TEXT SECTION:

+--

This collection began with a couple of Hopi-Tewa pots on a shelf. The website came along a few hundred pots later—and the numbers keep growing.
Of what use are the collection and website? Several come to mind.
First, many of the people who access the website are collectors or galleries looking for quick information about a particular potter. The “Artist List” allows them to find such information. Others are interested in a particular type or design of pottery and the “Category List” serves a similar function. Often such folk have a particular pot that they want to compare to similar pots in this collection.
Second, there is increasing internet access on the reservation and some Hopi and Tewa-Hopi potters have used this website to see pots they made earlier in their career or see pots made by other family members or friends. Often a potter has several pots in the collection spanning different periods of her/his career. The collection has particularly strong representation of potters in the Nampeyo family (seven generations) and Chapella family (four generations). Numbers of families other than these two are represented in the collection and potters from different families are often linked by marriage. It is my hope that access to generations of pottery will inspire Hopi and Tewa-Hopi artists. As internet connectivity becomes more available on the reservation, it is expected that this use of the collection will grow. About half the pottery in this collection has already been given to the Museum of Northern Arizona. The remainder of the collection will be owned by the MNA in a few years. Artists from Hopi frequently use the museum’s collection for research and inspiration. When there is a professional museum on the reservation the MNA will freely loan items from this collection to the Hopi Museum and potters will have even easier access to the pottery.
Third, the collection has become more than a series of pots on a shelf. It has its own internal structure and logic. Thus, it can be used as source data for the development of Native American art history. For example, Appendix B documents the close connection between a specific Sikyatki pot and a bowl in this collection. One result of this discussion is a typology of six design strategies that are diagnostic markers that help us assess if a pot is by Nampeyo. You might also take a look at Appendix E “Nampeyo signed pottery: A history and theory” which uses the collection’s trove of Nampeyo family pots to suggest how we might determine the painter of pots formed by Nampeyo but painted and signed by a relative.. These are just two of the five collection-based essays in the Appendices. Similarly, the development of artistic expression within families can be traced (cf. Chervnsik, 2003). The development of particular designs or design motifs might also be examined.
Because the collection covers pottery made over a range of more than 500 years (though mostly the last 150 years), changes in pottery style over time can be examined using collection pots. For example, Appendix A is a discussion of stylistic changes of pottery made at Hopi from 1870 to about 1900. Because it is online, the collection is also available as a data base for other researchers.
To summarize, this collection and its associate website have multiple purposes: 1) as an aid to collectors and dealers, 2) as an inspiration to current Hopi and Tewa-Hopi potters, and 3) as a source of data for the development of art history. Finally there is the most obvious purpose. 4) These pots are beautiful. Seeing them, even online, adds pleasure and joy to life. Though I admit that living with them is even better.
Traditionally the Hopi and Tewa-Hopi view pots as living beings akin to humans and thus having their own personalities and needs. Pots are not objects in this tradition, but have a social presence and communicate with aware viewers. If you sense such a respectful dialogue in these pages, then perhaps I have served the rich culture from which these pots emerge.

+--

MATERIAL PROVIDED:
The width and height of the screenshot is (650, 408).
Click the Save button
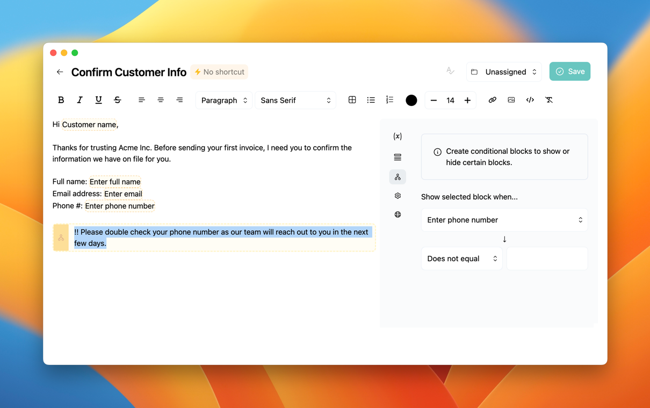569,71

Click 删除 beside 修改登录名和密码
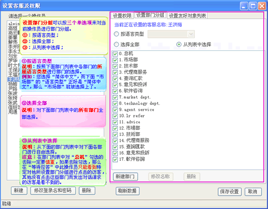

+--

WHAT YOU NEED TO DO:
**1)** Answer these questions using the pottery collection text:
(a) How many generations of the Nampeyo family does the collection represent?
(b) Which appendix discusses stylistic changes of pottery made at Hopi from 1870 to about 1900?
(c) How many collection-based essays are in the Appendices?
**2)** Output the pottery collection text between "Of what use" and "pots in this collection.", inclusive.

TASK-BY-TASK OUTPUTS:
**1)**
(a) Seven generations.
(b) Appendix A.
(c) Five.

**2)**
Of what use are the collection and website? Several come to mind.
First, many of the people who access the website are collectors or galleries looking for quick information about a particular potter. The “Artist List” allows them to find such information. Others are interested in a particular type or design of pottery and the “Category List” serves a similar function. Often such folk have a particular pot that they want to compare to similar pots in this collection.